RE: FYI: Regex paper for UTC

From: Philippe Verdy (verdy_p@wanadoo.fr)
Date: Sat Oct 13 2007 - 16:21:01 CDT

Next message: Philippe Verdy: "RE: FYI: Regex paper for UTC"

Previous message: Hans Aberg: "Re: FYI: Regex paper for UTC"
In reply to: Hans Aberg: "Re: FYI: Regex paper for UTC"
Next in thread: Hans Aberg: "Re: FYI: Regex paper for UTC"
Reply: Hans Aberg: "Re: FYI: Regex paper for UTC"
Messages sorted by: [ date ] [ thread ] [ subject ] [ author ] [ attachment ]
Mail actions: [ respond to this message ] [ mail a new topic ]

Hans Aberg [mailto:haberg@math.su.se] wrote:
> Envoyé : samedi 13 octobre 2007 21:57
> À : verdy_p@wanadoo.fr
> Cc : Mark Davis; Unicode List
> Objet : Re: FYI: Regex paper for UTC
>
> On 13 Oct 2007, at 21:36, Philippe Verdy wrote:
>
> >> That operation is not very useful, because the language complement of
> >> say a single character c is the set of all other strings. So if one
> >> is finding the longest string in the language from a point on, and
> >> the string isn't c, all will be eaten.
> >
> > No, such operation is typically used in association with a "&&"
> > operator
> > that restricts the set of matchable strings. They are used also for
> > matching
> > left and right contexts without including these contexts in the
> > returned
> > match.
> >
> > But as you said, "all will be eaten" ONLY IF "the string is not c",
> > so the
> > effect of negation is NOT producing the whole set of possible texts.
>
> The problem is that any string starting with c will also be in the
> language complement and matched.

No, it won't. A string containing a c (at any position, and in any non-null
number of positions), contains a match for the regexp "c", so it is not part
of the complement.

The expression "a -- b" matches "a" only if it does not contain "b". Both
"a" and "b" are tried in parallel (trying to match "b" is performed
repeatedly on every position), and as soon as a match on "b" is found, it
eliminates the ongoing candidate match on "a".

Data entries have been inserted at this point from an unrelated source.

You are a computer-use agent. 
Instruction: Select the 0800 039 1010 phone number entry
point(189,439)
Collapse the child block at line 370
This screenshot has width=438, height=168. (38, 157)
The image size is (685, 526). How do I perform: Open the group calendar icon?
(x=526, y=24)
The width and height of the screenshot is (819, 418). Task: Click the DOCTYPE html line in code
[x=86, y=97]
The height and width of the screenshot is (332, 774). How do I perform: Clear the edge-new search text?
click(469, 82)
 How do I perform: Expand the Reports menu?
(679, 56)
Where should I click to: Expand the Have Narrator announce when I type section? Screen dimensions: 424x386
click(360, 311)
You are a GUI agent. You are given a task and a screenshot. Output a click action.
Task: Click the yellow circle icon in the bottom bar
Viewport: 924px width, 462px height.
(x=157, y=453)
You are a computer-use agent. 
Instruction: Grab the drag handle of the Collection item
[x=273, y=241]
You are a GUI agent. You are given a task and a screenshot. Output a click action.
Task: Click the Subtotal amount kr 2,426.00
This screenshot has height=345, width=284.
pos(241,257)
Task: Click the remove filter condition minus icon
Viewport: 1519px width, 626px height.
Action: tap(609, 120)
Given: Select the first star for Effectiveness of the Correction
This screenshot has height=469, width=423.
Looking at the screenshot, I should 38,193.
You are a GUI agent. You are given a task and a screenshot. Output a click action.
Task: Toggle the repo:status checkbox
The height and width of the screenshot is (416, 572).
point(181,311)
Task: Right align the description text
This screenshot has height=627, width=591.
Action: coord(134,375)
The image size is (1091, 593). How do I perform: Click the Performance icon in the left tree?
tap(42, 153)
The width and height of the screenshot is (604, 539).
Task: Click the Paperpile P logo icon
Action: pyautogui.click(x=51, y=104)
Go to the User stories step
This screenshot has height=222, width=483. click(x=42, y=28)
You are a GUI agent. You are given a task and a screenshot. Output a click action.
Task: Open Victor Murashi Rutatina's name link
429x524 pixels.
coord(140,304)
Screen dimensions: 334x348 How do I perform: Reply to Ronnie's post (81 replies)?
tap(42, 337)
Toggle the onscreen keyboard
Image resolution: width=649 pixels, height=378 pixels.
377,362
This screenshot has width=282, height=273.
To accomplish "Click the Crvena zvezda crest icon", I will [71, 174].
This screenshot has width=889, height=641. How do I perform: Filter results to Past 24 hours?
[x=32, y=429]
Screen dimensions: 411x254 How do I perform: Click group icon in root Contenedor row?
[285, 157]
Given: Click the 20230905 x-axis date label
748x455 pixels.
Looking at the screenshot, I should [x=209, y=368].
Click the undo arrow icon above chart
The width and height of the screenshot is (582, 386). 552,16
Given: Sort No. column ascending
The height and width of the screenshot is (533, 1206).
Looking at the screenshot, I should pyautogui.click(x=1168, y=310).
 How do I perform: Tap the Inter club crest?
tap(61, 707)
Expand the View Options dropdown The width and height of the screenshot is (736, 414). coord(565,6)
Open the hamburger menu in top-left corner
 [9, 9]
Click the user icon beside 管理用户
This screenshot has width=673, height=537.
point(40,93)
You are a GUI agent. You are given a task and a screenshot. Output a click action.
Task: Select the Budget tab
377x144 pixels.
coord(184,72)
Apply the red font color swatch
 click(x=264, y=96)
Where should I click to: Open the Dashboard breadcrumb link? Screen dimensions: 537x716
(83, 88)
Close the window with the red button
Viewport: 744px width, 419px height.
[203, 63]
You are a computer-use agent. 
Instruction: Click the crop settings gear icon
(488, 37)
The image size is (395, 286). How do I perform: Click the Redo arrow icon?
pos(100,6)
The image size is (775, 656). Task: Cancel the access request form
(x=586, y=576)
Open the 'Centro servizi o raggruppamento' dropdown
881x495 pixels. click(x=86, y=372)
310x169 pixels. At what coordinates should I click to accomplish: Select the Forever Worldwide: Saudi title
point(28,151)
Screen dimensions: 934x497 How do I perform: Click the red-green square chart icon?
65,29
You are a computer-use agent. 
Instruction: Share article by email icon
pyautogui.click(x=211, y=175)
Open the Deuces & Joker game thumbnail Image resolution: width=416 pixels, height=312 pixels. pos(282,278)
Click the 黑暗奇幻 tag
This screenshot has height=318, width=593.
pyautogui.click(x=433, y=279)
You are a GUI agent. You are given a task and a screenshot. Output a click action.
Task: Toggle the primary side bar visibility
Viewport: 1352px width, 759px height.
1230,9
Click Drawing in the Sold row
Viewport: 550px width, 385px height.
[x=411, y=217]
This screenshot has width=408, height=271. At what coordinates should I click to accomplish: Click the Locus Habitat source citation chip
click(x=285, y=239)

The "--" and "~" operators are not operators acting on a single instance of
the language, they are set operations acting on ALL possible matches
simultaneously, i.e. in the domain of sets of strings, not on the domain of
isolated strings.

I perceive all regexps to be idempotent (linked bijectively) to the set of
strings where they find ***AT LEAST*** one match. The empty regexp is
idempotent to the whole set of strings (including the empty string).

When matching a regexp against a text, the result is not a single match, not
even just the longest one, it is the complete set of all matches found in
that text.

Then if you want to find just the leftmost shortest match, you just need to
fix an ordering on top of this set of matches, by ordering them first by
growing initial position, then by decreasing length: when you do that, you
have a well defined "nextMatch()" method for your need (so that you don't
need to build the complete set associated to the regexp, because ordered
sets of matches are iterable using the ordering condition, i.e. here the
initial position of the last match and its length).

You may as well want to find the leftmost longest match, in a method named
for example nextLongestMatch(), by calling repeatedly the nextMatch() method
described above as long as it returns the same initial position for the
returned interval; when another initial position is found or no further
match is returned by nextMatch(), store this last match interval for the
next call to nextLongestMatch(), and return the result of the last
nextMatch(); otherwise return a NULL match (this is how you would filter out
the set of matches).

The suite of calls to nextMatch() until it returns NULL will iterate over
the complete set of matches associated to the regexp and found in its input
text.

In other words, matching a regexp against an input text is defined as
computing the intersection of two sets:
* the complete set of strings generated by the regexp itself
* the complete set of unique intervals within the input text.

To compute the intersection,
* each string in the regexp set is uniquely associated in a (interval,
string) pair defining an infinite but enumerable set, with a "any-interval"
interval
* each distinct intervals in the input text is associated in a (interval,
string) pair defining an element of the set to intersect with the previous
set.

The result is then effectively a set of (interval, string) pairs.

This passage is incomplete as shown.